As the name implies, oil sands are nothing more than a mixture of sand, clay and bitumen. Bitumen is a very thick, semi-solid type of crude oil, roughly the same consistency as molasses.

This form of crude is way too thick to flow naturally into a well or through a pipeline network. But once upgraded and refined, it can be used to produce exactly the same sorts of products as conventional crude oil: gasoline, kerosene, jet fuel and diesel, for example.

Oil sands can be found both near the surface and at a considerable distance underground. The former deposits are actually mined in a process that’s similar to strip mining coal. The surface rocks and vegetation are stripped away and removed on large trucks. The sands just under the surface can then be hauled away for processing.

Over the past 30 years, considerable effort has been expended on technologies for mining the deeper subsurface deposits of oil sands. The reason is that approximately 80 percent of Canada’s bitumen deposits are too far underground to be exploited with surface mining techniques.

Underground deposits are produced using in-situ techniques. This involves pumping hot steam underground to heat the bitumen. Once the bitumen is heated sufficiently, it will flow to a wellbore in a manner similar to more conventional crudes.

One of the more widely used in-situ mining techniques is what’s known as steam-assisted gravity drainage (SAGD). This technique involves drilling two horizontal wells spaced about 15 feet apart underground.

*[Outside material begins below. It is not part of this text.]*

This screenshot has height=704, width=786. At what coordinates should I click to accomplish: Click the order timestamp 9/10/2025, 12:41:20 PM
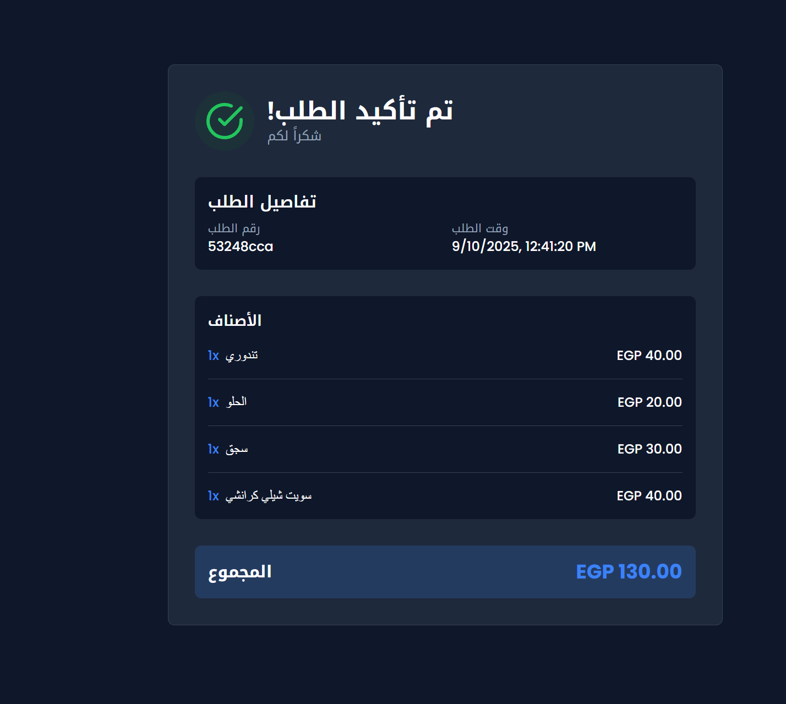coord(523,246)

Steam is injected into the upper horizontal well, heating the bitumen. The bitumen then flows into the lower wellbore and can be pumped to the surface. On average, between 40 and 60 percent of the bitumen located in in-situ deposits can be produced using SAGD techniques.

Producing steam to inject underground is one major cost for in-situ miners. Typically, producing that steam means burning natural gas.

When natural gas prices spike, the cost of producing the underground bitumen deposits also rises. In fact, whether oil sands are mined in situ or using surface techniques, separating the bitumen from the sand requires large amounts of heat energy.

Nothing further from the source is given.